*Brief:*
Could you copy, word for word, the stretch of the Amelia Robertson Foss biography below that begins with the words "In 1871, Foss" and ends with "over fifty years."?

::: Excerpted text :::

American Methodist leader

Amelia Robertson Foss (August 19, 1840 – December 10, 1926) was an American Methodist leader. She was the first president of the Woman's Foreign Missionary Society of the Methodist Episcopal Church (WFMS), an office she held from 1897 to 1908.

==Early life ==
Robertson was born in Peekskill, New York, the daughter of James Robertson and Mary Ann Canfield Robertson. Her father was a Methodist Sunday school superintendent, and her brother Charles Franklin Robertson became an Episcopal bishop.

==Career==
Foss was "first lady" of Wesleyan University while her husband was the university's president, from 1875 to 1880. She was the first president of the Woman's Foreign MIssionary Society of the Methodist Episcopal Church, beginning in 1897. She presided over the society's conventions, and toured in East Asia with her husband in 1906 and 1907. She was involved in overseeing Methodist Episcopal projects including a home for the aged, an orphanage, and a college fund. She retired from the WFMS presidency in 1908, and was the society's president emeritus after 1908. She was succeeded by another bishop's wife, Clotilda Lyon McDowell.

In 1871, Foss was a founding member of the board of directors of the Philadelphia Young Women's Christian Association; she remained a board member for over fifty years.

==Personal life==
Robertson married widowed Methodist clergyman Cyrus David Foss in 1865. They had four children together; their youngest daughter died in infancy, and two of their children died in the 1910s. Her husband died in 1910, and she died in 1926, at the age of 86, in Wynnewood, Pennsylvania.

::: Data records :::

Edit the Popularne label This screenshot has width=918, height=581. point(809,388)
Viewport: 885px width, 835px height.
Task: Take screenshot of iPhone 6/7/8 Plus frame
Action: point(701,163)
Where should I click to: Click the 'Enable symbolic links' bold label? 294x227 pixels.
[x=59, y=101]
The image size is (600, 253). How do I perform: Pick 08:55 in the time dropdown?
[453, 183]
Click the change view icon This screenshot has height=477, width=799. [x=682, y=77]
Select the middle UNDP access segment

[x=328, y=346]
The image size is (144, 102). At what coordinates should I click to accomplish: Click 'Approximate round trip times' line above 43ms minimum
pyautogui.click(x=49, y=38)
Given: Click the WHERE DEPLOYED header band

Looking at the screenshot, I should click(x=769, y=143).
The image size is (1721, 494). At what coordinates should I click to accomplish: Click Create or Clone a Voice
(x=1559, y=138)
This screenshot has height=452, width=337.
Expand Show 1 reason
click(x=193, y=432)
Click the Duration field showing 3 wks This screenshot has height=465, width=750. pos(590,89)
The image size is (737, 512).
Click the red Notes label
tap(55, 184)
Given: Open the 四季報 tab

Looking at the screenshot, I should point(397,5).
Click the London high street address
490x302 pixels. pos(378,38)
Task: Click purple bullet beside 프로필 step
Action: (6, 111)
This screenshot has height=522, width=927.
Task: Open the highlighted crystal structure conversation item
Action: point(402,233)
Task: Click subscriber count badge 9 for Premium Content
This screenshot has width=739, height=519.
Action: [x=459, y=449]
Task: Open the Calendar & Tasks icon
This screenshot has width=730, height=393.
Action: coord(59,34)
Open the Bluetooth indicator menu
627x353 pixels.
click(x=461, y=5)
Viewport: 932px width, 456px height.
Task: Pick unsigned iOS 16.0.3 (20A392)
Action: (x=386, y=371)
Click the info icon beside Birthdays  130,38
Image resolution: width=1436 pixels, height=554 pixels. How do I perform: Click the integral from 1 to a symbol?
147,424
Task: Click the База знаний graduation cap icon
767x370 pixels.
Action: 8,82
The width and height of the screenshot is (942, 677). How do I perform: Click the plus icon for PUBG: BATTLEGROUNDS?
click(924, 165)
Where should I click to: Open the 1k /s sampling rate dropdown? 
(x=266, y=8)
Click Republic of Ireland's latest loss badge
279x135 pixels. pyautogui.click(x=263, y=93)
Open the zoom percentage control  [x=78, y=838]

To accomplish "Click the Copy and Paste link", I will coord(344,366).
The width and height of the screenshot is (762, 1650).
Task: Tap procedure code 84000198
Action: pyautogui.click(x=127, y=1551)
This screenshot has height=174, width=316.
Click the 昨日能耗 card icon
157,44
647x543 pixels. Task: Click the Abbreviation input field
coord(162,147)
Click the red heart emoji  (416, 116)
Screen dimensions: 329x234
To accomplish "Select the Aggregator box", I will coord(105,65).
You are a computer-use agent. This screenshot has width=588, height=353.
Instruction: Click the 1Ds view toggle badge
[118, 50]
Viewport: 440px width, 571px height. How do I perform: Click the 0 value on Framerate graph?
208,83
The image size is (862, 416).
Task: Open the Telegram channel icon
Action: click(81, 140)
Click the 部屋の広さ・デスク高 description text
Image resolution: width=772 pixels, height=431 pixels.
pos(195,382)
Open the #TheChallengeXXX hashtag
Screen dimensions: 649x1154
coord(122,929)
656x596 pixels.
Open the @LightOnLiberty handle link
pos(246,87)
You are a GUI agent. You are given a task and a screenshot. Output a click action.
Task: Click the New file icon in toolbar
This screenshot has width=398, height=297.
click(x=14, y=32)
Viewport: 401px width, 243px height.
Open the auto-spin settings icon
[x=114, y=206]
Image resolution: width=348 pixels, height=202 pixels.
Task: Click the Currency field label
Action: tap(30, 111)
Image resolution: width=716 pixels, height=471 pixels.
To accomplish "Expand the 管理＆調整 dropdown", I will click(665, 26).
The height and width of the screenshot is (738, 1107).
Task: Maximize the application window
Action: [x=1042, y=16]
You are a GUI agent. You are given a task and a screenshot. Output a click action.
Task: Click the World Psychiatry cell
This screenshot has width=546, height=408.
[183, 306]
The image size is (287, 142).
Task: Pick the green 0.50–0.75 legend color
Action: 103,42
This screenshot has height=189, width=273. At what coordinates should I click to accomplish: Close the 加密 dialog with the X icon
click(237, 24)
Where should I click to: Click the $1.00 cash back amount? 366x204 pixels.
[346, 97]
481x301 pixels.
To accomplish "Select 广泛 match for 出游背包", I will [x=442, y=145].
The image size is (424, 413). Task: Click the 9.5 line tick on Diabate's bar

:::

*Exercise output:*
In 1871, Foss was a founding member of the board of directors of the Philadelphia Young Women's Christian Association; she remained a board member for over fifty years.